[Start of section]
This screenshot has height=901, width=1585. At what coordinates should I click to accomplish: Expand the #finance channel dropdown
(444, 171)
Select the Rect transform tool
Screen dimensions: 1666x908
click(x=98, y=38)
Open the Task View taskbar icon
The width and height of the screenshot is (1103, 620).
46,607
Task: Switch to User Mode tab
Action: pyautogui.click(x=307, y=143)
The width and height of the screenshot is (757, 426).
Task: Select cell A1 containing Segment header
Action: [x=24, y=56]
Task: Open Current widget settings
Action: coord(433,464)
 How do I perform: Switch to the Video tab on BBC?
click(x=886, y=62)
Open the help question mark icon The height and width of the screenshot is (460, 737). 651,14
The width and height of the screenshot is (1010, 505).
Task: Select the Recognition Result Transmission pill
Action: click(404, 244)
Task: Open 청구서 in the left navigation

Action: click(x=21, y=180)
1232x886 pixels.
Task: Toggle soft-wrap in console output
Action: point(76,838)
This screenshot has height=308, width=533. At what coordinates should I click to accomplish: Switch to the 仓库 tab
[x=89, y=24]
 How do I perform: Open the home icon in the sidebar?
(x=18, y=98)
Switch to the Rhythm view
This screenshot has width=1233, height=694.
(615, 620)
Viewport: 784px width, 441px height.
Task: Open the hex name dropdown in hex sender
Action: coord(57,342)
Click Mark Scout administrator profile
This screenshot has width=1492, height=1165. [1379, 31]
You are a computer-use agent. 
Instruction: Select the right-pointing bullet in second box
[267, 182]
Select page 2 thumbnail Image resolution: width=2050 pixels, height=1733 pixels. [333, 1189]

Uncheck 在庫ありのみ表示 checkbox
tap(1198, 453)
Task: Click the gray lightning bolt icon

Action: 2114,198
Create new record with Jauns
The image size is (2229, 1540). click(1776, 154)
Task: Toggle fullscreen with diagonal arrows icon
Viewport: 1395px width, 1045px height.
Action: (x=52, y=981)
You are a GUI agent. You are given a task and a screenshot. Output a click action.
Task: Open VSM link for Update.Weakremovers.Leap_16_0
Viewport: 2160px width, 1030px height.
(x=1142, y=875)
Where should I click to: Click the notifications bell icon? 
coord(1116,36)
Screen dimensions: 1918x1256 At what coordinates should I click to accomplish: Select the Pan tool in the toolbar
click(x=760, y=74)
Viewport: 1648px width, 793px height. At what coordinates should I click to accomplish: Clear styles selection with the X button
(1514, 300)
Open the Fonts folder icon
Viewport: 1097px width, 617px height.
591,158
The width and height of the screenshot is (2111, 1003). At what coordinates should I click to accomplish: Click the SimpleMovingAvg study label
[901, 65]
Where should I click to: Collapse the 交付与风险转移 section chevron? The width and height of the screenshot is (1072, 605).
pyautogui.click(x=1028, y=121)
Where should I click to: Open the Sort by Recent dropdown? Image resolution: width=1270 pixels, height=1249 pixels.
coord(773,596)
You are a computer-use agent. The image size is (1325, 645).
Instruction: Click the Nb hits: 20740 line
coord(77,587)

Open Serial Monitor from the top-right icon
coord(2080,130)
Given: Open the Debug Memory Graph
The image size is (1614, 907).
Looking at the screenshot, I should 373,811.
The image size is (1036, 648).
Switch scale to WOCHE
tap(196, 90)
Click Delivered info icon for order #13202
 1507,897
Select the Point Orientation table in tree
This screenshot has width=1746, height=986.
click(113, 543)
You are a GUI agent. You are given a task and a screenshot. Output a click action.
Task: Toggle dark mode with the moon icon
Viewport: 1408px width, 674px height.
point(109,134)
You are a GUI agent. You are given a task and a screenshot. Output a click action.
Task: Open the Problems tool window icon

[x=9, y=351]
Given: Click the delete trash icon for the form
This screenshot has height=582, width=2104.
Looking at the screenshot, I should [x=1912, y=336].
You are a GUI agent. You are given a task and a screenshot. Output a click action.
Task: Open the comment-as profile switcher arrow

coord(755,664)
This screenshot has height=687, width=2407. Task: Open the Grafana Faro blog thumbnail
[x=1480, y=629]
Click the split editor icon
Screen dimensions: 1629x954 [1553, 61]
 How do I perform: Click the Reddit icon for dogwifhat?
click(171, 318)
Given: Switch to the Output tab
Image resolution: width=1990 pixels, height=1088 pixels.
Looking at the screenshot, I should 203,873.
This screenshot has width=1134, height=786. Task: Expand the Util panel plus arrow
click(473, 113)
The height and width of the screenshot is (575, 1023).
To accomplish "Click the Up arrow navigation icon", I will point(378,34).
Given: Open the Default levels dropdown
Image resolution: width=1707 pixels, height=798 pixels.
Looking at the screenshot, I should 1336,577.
[End of section]
* _WHAT IS BEING ASKED_: Exactly as written, transcribe every line shown above.

* _ANSWER AREA_:
This screenshot has height=901, width=1585. At what coordinates should I click to accomplish: Expand the #finance channel dropdown
(444, 171)
Select the Rect transform tool
Screen dimensions: 1666x908
click(x=98, y=38)
Open the Task View taskbar icon
The width and height of the screenshot is (1103, 620).
46,607
Task: Switch to User Mode tab
Action: pyautogui.click(x=307, y=143)
The width and height of the screenshot is (757, 426).
Task: Select cell A1 containing Segment header
Action: [x=24, y=56]
Task: Open Current widget settings
Action: coord(433,464)
 How do I perform: Switch to the Video tab on BBC?
click(x=886, y=62)
Open the help question mark icon The height and width of the screenshot is (460, 737). 651,14
The width and height of the screenshot is (1010, 505).
Task: Select the Recognition Result Transmission pill
Action: click(404, 244)
Task: Open 청구서 in the left navigation

Action: click(x=21, y=180)
1232x886 pixels.
Task: Toggle soft-wrap in console output
Action: point(76,838)
This screenshot has height=308, width=533. At what coordinates should I click to accomplish: Switch to the 仓库 tab
[x=89, y=24]
 How do I perform: Open the home icon in the sidebar?
(x=18, y=98)
Switch to the Rhythm view
This screenshot has width=1233, height=694.
(615, 620)
Viewport: 784px width, 441px height.
Task: Open the hex name dropdown in hex sender
Action: coord(57,342)
Click Mark Scout administrator profile
This screenshot has width=1492, height=1165. [1379, 31]
You are a computer-use agent. 
Instruction: Select the right-pointing bullet in second box
[267, 182]
Select page 2 thumbnail Image resolution: width=2050 pixels, height=1733 pixels. [333, 1189]

Uncheck 在庫ありのみ表示 checkbox
tap(1198, 453)
Task: Click the gray lightning bolt icon

Action: 2114,198
Create new record with Jauns
The image size is (2229, 1540). click(1776, 154)
Task: Toggle fullscreen with diagonal arrows icon
Viewport: 1395px width, 1045px height.
Action: (x=52, y=981)
You are a GUI agent. You are given a task and a screenshot. Output a click action.
Task: Open VSM link for Update.Weakremovers.Leap_16_0
Viewport: 2160px width, 1030px height.
(x=1142, y=875)
Where should I click to: Click the notifications bell icon? 
coord(1116,36)
Screen dimensions: 1918x1256 At what coordinates should I click to accomplish: Select the Pan tool in the toolbar
click(x=760, y=74)
Viewport: 1648px width, 793px height. At what coordinates should I click to accomplish: Clear styles selection with the X button
(1514, 300)
Open the Fonts folder icon
Viewport: 1097px width, 617px height.
591,158
The width and height of the screenshot is (2111, 1003). At what coordinates should I click to accomplish: Click the SimpleMovingAvg study label
[901, 65]
Where should I click to: Collapse the 交付与风险转移 section chevron? The width and height of the screenshot is (1072, 605).
pyautogui.click(x=1028, y=121)
Where should I click to: Open the Sort by Recent dropdown? Image resolution: width=1270 pixels, height=1249 pixels.
coord(773,596)
You are a computer-use agent. The image size is (1325, 645).
Instruction: Click the Nb hits: 20740 line
coord(77,587)

Open Serial Monitor from the top-right icon
coord(2080,130)
Given: Open the Debug Memory Graph
The image size is (1614, 907).
Looking at the screenshot, I should 373,811.
The image size is (1036, 648).
Switch scale to WOCHE
tap(196, 90)
Click Delivered info icon for order #13202
 1507,897
Select the Point Orientation table in tree
This screenshot has width=1746, height=986.
click(113, 543)
You are a GUI agent. You are given a task and a screenshot. Output a click action.
Task: Toggle dark mode with the moon icon
Viewport: 1408px width, 674px height.
point(109,134)
You are a GUI agent. You are given a task and a screenshot. Output a click action.
Task: Open the Problems tool window icon

[x=9, y=351]
Given: Click the delete trash icon for the form
This screenshot has height=582, width=2104.
Looking at the screenshot, I should [x=1912, y=336].
You are a GUI agent. You are given a task and a screenshot. Output a click action.
Task: Open the comment-as profile switcher arrow

coord(755,664)
This screenshot has height=687, width=2407. Task: Open the Grafana Faro blog thumbnail
[x=1480, y=629]
Click the split editor icon
Screen dimensions: 1629x954 [1553, 61]
 How do I perform: Click the Reddit icon for dogwifhat?
click(171, 318)
Given: Switch to the Output tab
Image resolution: width=1990 pixels, height=1088 pixels.
Looking at the screenshot, I should 203,873.
This screenshot has width=1134, height=786. Task: Expand the Util panel plus arrow
click(473, 113)
The height and width of the screenshot is (575, 1023).
To accomplish "Click the Up arrow navigation icon", I will point(378,34).
Given: Open the Default levels dropdown
Image resolution: width=1707 pixels, height=798 pixels.
Looking at the screenshot, I should 1336,577.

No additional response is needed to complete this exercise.